General Electric Co. said it remains to be convinced that demand for Boeing Co.’s planned mid-range aircraft, nicknamed the 797, will be sufficient for it to justify developing a new engine for the jet.

The U.S. industrial conglomerate needs to do further work on the proposals, especially since Boeing has yet to decide whether to recruit an exclusive turbine provider or involve two competing suppliers, GE Aviation chief David Joyce said Monday at the Farnborough air show.

“We’re still wrestling with what the size of the market is,” Joyce said in a media briefing. “People feel great when you launch, but shareholders don’t feel great until you’re successful.”

Boeing is working on the 797, a so-called New Mid-market Aircraft or NMA, as it seeks a successor to its 757 and 767 models and a means of halting the success of Airbus SE in edging into the niche with its popular A321neo. The U.S. planemaker is mulling a two-jet family with 220 to 270 seats designed for 5,000-mile routes, available by 2025.

Boeing CEO Dennis Muilenburg said in an interview at the expo that with a decision yet to be taken on launching the NMA, a judgment on the number of engine suppliers probably won’t be taken until next year.

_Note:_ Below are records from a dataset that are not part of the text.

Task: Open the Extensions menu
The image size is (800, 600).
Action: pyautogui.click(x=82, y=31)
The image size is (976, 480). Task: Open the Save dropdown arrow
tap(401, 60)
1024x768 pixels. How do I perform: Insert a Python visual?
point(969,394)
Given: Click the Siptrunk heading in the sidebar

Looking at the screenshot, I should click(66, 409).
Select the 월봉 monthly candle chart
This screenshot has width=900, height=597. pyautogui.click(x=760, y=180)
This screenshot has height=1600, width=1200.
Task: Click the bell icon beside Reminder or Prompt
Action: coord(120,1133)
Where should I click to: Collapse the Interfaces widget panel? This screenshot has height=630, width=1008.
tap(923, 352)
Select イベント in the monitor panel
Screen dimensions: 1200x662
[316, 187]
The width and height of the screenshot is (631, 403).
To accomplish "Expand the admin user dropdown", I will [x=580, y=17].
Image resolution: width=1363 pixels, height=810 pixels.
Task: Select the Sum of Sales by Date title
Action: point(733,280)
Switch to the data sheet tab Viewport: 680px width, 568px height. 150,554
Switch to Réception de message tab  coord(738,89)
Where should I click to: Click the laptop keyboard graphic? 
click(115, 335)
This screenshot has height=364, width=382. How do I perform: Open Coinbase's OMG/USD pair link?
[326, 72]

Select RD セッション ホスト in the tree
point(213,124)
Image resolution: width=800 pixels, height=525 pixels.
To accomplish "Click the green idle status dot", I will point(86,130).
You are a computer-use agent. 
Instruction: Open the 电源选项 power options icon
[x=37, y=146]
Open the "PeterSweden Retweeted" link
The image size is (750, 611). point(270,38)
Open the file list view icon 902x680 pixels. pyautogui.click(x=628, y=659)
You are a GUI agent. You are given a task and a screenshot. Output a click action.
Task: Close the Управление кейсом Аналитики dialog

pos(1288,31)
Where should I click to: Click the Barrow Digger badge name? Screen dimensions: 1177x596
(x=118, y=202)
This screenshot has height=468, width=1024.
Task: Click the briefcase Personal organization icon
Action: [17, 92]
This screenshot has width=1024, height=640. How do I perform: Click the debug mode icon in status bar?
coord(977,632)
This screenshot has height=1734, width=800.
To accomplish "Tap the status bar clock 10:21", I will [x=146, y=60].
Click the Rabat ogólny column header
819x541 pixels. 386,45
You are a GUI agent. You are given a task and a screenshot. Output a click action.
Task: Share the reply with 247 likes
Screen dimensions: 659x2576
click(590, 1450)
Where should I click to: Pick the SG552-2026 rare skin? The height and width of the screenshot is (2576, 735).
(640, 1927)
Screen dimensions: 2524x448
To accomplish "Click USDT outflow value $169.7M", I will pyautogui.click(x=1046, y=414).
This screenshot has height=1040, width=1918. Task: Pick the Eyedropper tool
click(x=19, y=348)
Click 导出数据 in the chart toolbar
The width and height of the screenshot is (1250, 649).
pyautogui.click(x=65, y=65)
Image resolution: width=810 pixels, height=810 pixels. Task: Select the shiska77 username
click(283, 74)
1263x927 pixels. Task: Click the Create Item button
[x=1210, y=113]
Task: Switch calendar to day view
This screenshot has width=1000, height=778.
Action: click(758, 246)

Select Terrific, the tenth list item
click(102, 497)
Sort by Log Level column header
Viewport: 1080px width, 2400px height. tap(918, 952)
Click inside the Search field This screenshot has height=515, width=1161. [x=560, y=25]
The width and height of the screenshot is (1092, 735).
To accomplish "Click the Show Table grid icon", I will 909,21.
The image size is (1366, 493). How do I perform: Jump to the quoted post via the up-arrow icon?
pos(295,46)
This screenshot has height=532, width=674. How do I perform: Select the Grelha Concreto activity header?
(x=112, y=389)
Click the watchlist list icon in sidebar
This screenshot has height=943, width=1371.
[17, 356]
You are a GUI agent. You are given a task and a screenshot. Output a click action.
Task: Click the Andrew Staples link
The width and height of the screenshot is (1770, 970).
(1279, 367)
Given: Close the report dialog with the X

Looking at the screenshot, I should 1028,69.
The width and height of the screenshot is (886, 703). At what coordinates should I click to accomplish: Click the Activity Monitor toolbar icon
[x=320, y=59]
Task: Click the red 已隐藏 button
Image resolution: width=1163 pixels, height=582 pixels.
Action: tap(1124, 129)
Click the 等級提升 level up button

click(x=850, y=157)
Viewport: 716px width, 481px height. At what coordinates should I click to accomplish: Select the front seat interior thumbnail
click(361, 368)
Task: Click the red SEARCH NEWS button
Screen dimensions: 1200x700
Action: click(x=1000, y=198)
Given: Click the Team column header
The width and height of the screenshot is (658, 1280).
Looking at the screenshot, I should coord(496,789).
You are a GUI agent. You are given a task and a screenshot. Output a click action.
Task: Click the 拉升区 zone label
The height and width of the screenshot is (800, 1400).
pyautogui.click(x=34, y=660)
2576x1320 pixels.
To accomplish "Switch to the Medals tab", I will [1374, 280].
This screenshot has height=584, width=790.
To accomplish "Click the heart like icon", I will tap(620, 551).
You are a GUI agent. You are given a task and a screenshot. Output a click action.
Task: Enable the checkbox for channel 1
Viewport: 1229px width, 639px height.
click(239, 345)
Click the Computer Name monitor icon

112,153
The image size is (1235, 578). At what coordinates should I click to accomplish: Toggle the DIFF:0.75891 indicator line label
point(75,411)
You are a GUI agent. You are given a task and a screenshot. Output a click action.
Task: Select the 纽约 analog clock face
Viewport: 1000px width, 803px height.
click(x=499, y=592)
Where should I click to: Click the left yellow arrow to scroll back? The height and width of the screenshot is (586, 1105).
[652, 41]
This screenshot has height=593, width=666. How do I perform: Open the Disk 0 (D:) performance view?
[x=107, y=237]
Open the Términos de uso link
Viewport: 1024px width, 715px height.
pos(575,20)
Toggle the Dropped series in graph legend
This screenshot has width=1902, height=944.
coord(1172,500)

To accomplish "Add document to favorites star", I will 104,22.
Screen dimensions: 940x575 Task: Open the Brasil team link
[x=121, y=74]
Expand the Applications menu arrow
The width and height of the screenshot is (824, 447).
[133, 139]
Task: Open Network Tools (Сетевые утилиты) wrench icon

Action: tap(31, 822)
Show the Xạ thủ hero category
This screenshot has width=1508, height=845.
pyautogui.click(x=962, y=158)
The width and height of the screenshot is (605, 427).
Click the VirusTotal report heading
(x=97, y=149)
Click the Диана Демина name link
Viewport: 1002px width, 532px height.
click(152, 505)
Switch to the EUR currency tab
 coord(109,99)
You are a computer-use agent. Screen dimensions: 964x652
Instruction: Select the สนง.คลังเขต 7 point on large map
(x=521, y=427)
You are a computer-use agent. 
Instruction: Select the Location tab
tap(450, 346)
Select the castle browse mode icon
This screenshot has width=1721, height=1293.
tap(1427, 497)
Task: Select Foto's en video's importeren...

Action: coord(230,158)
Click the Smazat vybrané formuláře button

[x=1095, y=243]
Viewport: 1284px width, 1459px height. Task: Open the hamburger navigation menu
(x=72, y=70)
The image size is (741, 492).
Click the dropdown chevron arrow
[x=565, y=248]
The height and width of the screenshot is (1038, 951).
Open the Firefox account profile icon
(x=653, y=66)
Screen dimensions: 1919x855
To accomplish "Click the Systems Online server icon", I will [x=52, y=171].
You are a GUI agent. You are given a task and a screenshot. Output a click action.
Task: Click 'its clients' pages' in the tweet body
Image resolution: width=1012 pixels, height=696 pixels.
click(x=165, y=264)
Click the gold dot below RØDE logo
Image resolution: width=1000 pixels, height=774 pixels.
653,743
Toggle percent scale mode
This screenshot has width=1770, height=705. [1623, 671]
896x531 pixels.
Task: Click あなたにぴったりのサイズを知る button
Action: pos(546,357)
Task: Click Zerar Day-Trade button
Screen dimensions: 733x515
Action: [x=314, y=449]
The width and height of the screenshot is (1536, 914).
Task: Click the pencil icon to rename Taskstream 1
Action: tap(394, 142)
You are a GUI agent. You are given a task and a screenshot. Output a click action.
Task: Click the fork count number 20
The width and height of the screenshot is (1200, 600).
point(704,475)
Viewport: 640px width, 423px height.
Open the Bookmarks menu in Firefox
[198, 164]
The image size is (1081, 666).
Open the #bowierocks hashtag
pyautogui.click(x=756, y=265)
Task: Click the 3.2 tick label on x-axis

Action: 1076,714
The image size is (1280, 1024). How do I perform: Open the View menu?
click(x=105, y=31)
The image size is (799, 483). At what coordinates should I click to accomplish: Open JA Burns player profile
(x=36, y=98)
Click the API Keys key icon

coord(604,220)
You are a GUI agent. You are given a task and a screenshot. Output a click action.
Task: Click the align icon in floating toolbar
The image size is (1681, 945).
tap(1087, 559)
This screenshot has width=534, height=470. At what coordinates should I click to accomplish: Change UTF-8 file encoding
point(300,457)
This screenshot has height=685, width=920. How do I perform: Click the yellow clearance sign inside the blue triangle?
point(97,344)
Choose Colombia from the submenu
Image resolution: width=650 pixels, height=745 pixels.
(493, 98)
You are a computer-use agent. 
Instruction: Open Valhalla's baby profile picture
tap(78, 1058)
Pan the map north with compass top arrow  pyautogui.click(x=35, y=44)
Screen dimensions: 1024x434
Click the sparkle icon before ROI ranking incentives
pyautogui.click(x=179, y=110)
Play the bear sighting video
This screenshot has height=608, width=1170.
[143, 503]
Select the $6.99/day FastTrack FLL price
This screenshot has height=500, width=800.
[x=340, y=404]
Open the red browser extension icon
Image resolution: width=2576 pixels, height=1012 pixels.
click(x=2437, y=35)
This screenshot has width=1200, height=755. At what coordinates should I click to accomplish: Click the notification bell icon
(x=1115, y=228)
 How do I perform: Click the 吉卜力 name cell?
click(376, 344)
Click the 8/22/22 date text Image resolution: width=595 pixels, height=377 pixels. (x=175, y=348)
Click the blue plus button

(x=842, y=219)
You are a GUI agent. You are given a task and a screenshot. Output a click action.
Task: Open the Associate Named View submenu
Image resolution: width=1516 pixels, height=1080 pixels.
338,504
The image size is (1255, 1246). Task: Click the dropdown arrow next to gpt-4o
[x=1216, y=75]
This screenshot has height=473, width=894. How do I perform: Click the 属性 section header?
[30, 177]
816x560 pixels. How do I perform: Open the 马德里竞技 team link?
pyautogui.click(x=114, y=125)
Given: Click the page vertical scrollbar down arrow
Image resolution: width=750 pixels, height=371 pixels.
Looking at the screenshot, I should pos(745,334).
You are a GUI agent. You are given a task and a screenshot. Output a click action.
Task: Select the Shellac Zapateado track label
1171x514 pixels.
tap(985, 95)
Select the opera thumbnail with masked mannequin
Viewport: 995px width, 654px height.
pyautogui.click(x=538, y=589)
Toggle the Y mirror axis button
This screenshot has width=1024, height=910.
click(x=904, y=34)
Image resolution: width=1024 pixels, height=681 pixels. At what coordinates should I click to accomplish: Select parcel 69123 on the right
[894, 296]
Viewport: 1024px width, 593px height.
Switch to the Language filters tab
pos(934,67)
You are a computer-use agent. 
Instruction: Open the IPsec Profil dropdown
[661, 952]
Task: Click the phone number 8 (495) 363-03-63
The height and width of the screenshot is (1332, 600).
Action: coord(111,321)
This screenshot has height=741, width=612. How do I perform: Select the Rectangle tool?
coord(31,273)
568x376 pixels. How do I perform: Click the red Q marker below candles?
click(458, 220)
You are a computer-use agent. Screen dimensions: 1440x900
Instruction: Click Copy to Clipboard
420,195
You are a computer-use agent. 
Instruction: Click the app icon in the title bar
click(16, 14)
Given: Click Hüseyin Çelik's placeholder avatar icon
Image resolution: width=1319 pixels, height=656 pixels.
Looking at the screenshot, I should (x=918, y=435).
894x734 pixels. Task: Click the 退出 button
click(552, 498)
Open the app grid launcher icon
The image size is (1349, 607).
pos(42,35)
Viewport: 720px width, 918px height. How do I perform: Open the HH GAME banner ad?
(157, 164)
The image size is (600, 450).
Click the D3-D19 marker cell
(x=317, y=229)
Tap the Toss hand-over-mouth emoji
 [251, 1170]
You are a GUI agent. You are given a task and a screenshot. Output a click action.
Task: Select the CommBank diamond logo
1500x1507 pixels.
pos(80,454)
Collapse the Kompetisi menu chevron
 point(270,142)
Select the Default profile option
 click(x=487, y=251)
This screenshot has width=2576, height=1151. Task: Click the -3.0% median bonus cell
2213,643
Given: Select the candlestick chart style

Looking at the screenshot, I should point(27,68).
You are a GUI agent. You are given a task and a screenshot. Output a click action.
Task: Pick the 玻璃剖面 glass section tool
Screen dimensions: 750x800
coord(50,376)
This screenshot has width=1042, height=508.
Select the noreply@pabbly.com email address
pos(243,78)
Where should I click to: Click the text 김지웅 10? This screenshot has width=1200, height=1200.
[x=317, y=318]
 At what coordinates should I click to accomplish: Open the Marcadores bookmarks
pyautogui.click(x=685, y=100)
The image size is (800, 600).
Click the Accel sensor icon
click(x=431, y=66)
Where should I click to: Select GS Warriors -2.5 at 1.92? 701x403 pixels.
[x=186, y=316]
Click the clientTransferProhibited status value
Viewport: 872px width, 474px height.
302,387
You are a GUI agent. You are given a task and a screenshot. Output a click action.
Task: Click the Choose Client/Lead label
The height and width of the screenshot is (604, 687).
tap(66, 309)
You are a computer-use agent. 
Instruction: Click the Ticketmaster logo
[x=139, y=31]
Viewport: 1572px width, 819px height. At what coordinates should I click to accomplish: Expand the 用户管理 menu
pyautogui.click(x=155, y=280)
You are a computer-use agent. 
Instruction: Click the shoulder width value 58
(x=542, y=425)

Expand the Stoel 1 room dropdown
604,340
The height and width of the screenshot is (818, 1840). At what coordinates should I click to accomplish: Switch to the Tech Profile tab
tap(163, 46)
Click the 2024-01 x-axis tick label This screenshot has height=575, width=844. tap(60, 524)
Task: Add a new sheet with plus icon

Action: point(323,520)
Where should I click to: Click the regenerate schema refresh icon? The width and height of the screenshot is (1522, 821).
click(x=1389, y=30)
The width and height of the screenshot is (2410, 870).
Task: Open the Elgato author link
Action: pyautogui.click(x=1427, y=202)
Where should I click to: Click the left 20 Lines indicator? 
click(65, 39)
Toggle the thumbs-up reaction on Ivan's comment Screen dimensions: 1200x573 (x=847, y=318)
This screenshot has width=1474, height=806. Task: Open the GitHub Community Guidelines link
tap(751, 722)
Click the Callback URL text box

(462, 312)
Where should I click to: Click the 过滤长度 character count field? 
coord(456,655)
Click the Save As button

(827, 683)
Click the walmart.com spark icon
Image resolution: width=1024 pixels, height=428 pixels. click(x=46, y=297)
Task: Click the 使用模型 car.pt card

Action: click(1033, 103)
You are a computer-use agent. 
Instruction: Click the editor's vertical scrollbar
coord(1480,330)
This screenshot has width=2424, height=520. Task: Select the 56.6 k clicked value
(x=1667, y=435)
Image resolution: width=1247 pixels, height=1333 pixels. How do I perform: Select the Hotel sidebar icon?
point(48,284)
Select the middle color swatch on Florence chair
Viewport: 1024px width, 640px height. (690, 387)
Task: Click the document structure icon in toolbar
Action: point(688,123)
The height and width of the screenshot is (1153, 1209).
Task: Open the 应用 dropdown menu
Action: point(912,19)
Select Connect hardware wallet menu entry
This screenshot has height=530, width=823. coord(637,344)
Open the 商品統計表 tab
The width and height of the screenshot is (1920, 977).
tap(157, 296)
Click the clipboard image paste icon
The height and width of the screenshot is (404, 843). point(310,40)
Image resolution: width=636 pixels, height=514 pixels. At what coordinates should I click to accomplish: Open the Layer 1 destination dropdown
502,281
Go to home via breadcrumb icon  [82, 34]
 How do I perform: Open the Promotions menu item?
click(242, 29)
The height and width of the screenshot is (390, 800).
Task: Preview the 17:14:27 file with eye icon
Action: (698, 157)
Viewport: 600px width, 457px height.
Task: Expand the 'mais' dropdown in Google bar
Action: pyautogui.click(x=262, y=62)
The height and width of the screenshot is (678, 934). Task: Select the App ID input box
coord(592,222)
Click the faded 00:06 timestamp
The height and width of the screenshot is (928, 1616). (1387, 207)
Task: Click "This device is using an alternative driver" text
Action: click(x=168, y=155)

He said his company is evaluating all options for the turbines and having productive discussions.


Boston-based GE would bid for the engine contract through CFM International, its joint venture with Safran SA of France, even if the NMA engine is required to exceed the 50,000 pounds of thrust that represents the upper end of the alliance’s agreed remit.

“Even if it sneaks a little bit north of 50,000 thrust, we would still consider it to be in the spirit of the JV,” he said. “We are very respectful of the spirit of the JV and not the letter.” It’s also yet to be determined how many variants of the NMA there’ll be and what range of propulsion will be required, he said.

Joyce said in an interview that GE turned down an opportunity to join Chicago-based Boeing in a joint venture to develop auxiliary power units that help start jet engines and provide electricity while planes are on the ground because it preferred to allocate capital elsewhere.

Safran opted to join Boeing in the venture, which will challenge United Technologies Corp. and Honeywell International Inc., the leading manufacturers in the APU market.